La passion de l’architecture et de la décoration
Cependant, Charles de Beistegui est resté avant tout un décorateur-né. D’après les témoins, là était son véritable et puissant talent. Grâce à son argent, il put satisfaire cette passion, avec un soin et une minutie qui déstabilisèrent même un Le Corbusier. Quand Bestegui voulu, dans l’entre-deux-guerres, ajouter un penthouse à l’hôtel particulier de ses parents, il fit appel au célèbre architecte pour tracer les plans de ce projet très original. Mais Beistegui voulut imposer à Le Corbusier sa vision propre de la construction. D’où un échange de lettres, dans lesquelles Le Corbusier, très imbu de lui-même, monta sur ses ergots, déploya son tonnerre. Ce sera Beistegui, malgré tout, qui aura le dernier mot.
Il y eut encore le château de Groussay, que Beistegui restaura complètement, et auquel il ajouta par la suite un petit théâtre, « librement inspiré de l’opéra des Margraves de Bayreuth ». Ce théâtre d’un autre temps est, selon Thomas Pennequin, « une magnifique boîte à chaussures de luxe, tendu de satin bleu et rouge, qui lui donne l’aspect d’une maison haute couture de l’avenue Montaigne ».
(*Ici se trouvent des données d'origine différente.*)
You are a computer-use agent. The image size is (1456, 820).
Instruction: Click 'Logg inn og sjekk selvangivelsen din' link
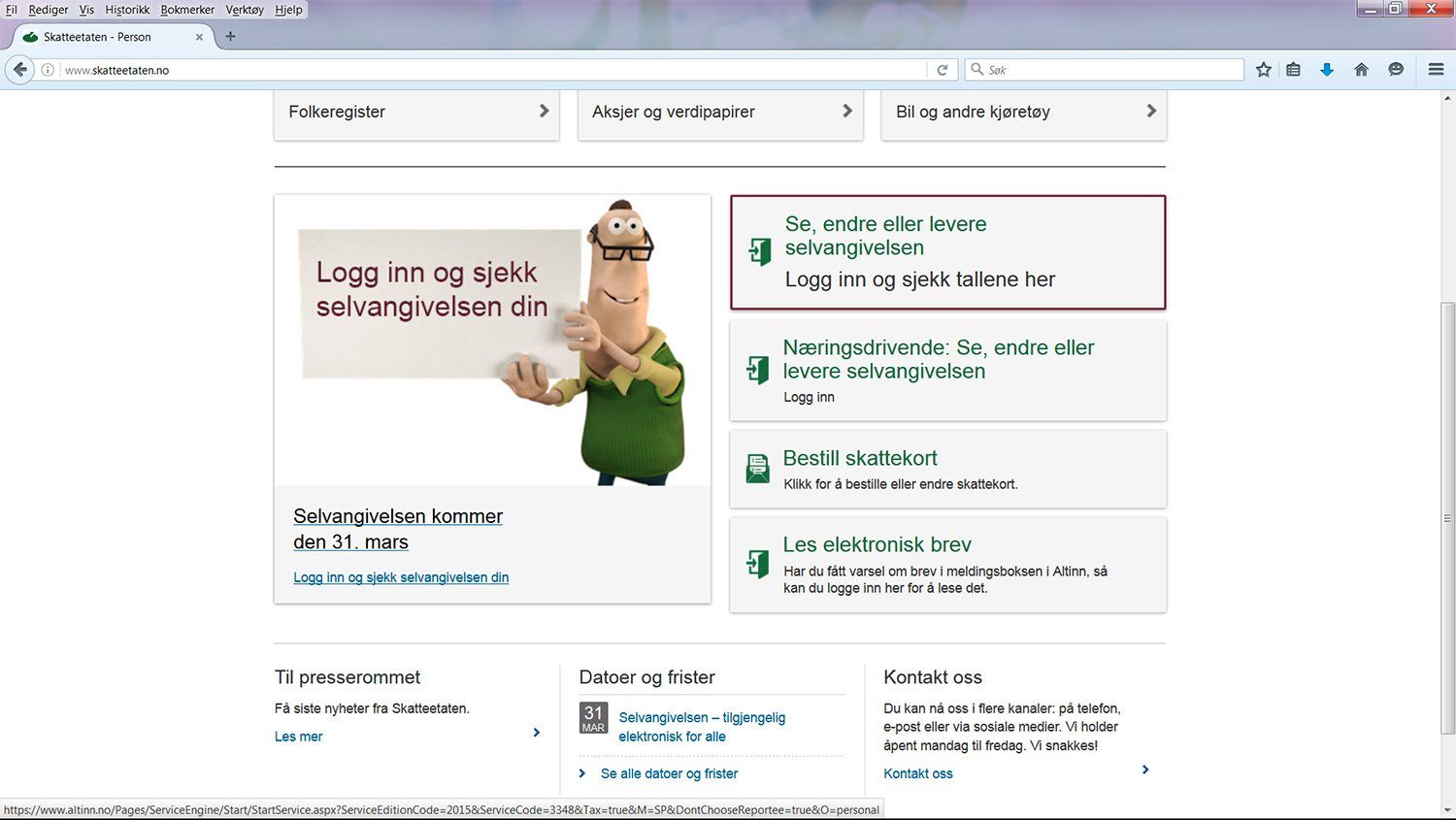pos(401,577)
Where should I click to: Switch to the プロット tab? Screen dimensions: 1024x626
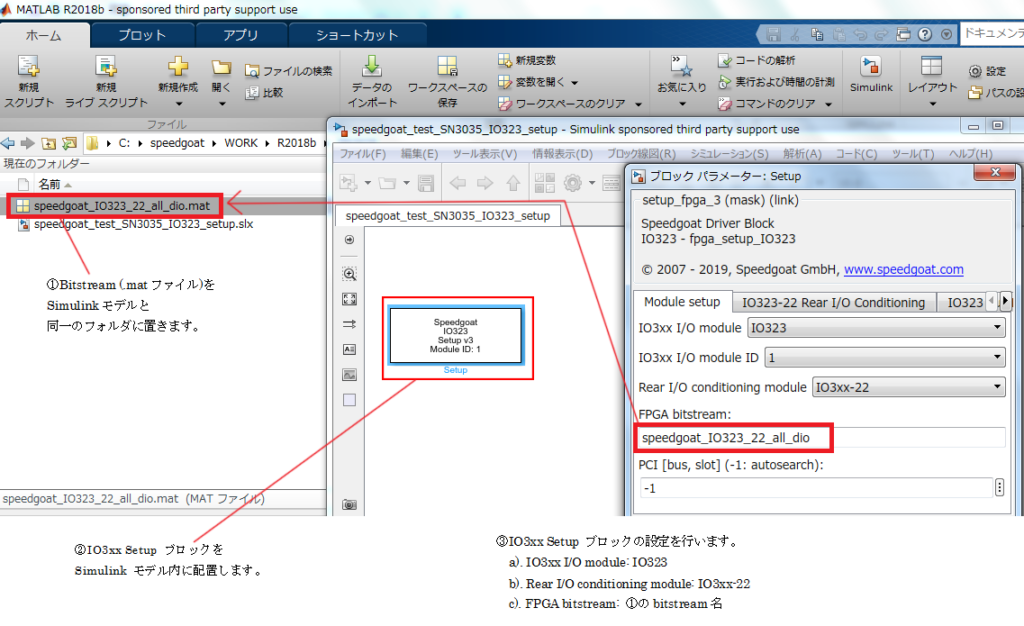(x=140, y=33)
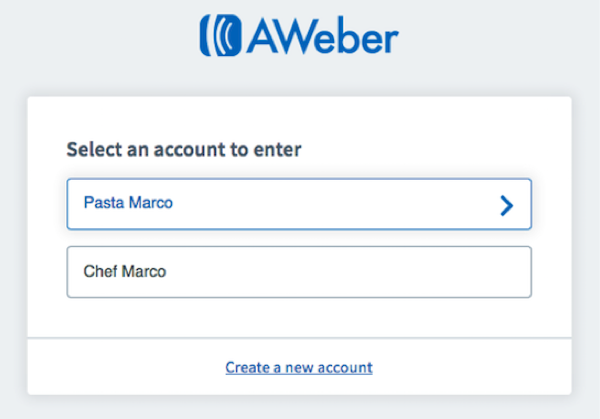Click the divider line above Create a new account

[299, 338]
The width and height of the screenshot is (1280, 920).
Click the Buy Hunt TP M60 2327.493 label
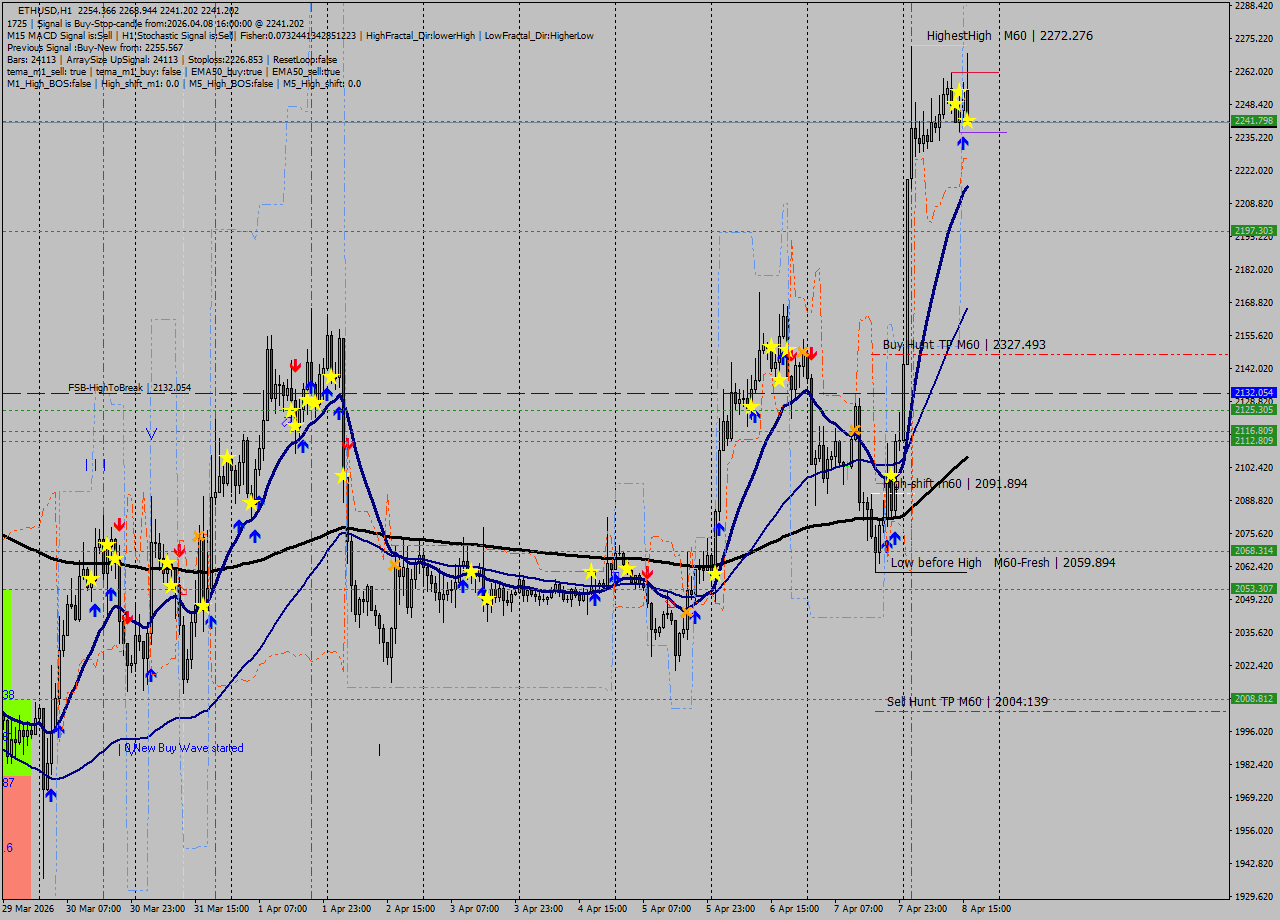(x=965, y=343)
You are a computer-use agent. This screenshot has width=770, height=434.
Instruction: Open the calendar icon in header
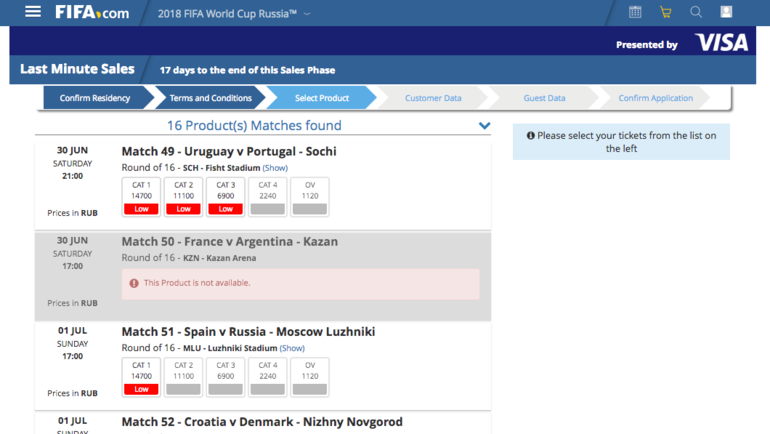pyautogui.click(x=635, y=12)
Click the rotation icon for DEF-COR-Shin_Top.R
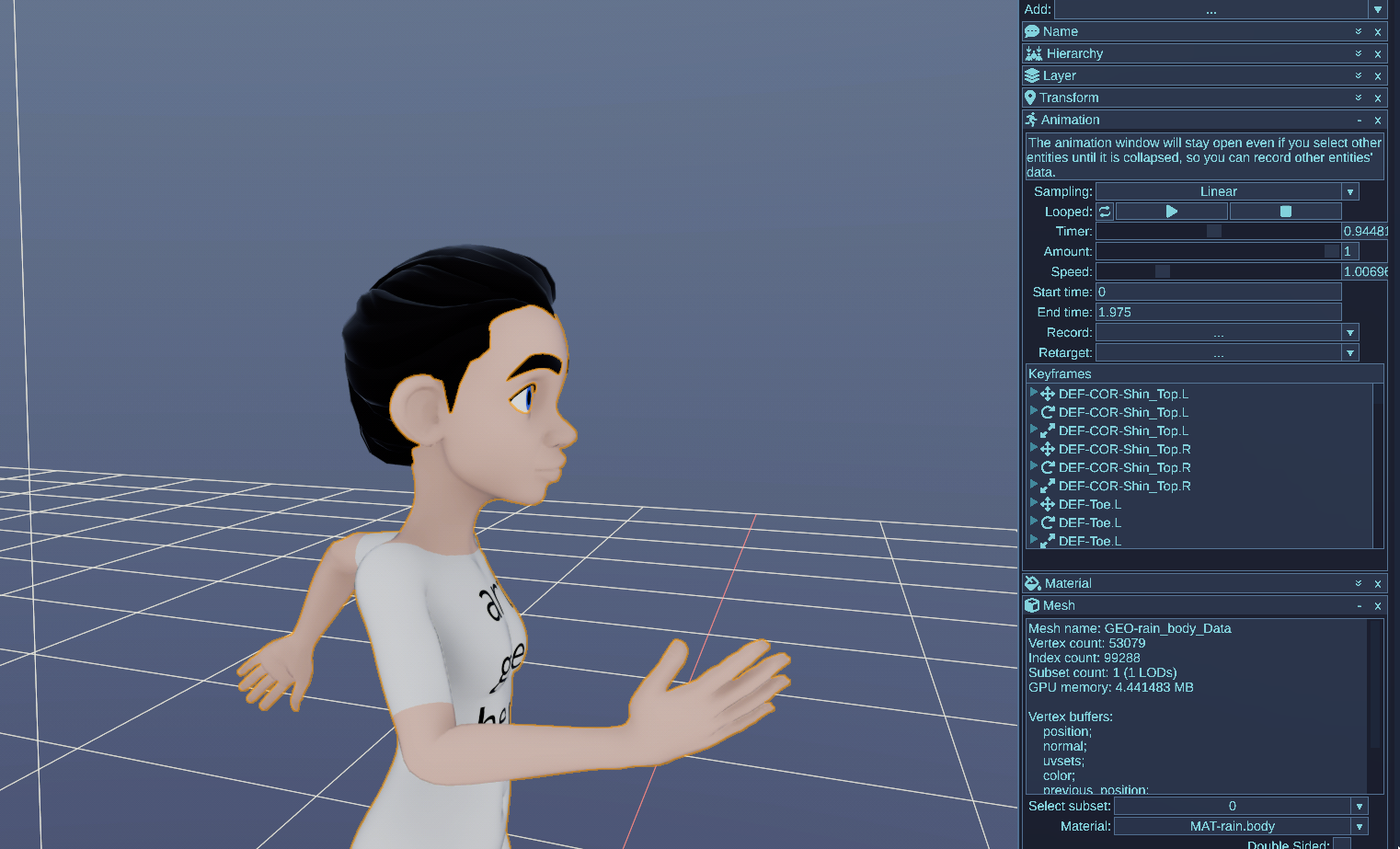 1048,467
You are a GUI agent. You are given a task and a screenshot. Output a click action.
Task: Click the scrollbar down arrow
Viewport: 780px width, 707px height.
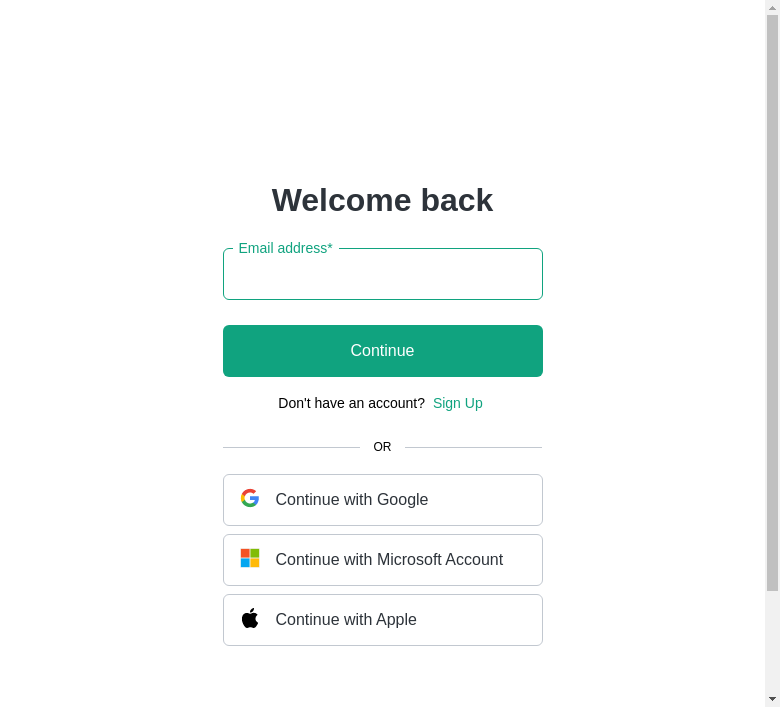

La fin de la fête perpétuelle
Charles de Beistegui passa les dernières années de sa vie enfermé dans ce château de Groussay, à quelques kilomètres de la capitale, quasiment oublié de tous ses amis, excepté de Louise de Vilmorin. Il meurt à 75 ans, le 17 janvier 1970, aussi solitaire qu’Étienne de Beaumont quelques décennies plus tôt. Comme si l’art de la fête, de si courte durée, vous plongeait immanquablement dans l’oubli plein d’ingratitude de ceux qui en ont, à vos dépens, le plus profité. Au fil du temps, néanmoins, l’héritage artistique de Beistegui refit surface, sa personnalité si singulière revint à la mémoire de jeunes créateurs, son exemple reprit de la vigueur. On se souvint de son amour du classicisme et de la symétrie. On rendit hommage à sa recherche de l’événementiel, qui s’accordait si bien aux temps nouveaux. On admit sans discuter, finalement, que Charles de Beistegui fut bel et bien le « prince des esthètes », en vérité son unique, son plus beau titre de gloire.
Thomas Pennequin, Charles de Beistegui. Le prince des esthètes. Préface de Thierry Coudert. Éd. Tallandier. 224 pages.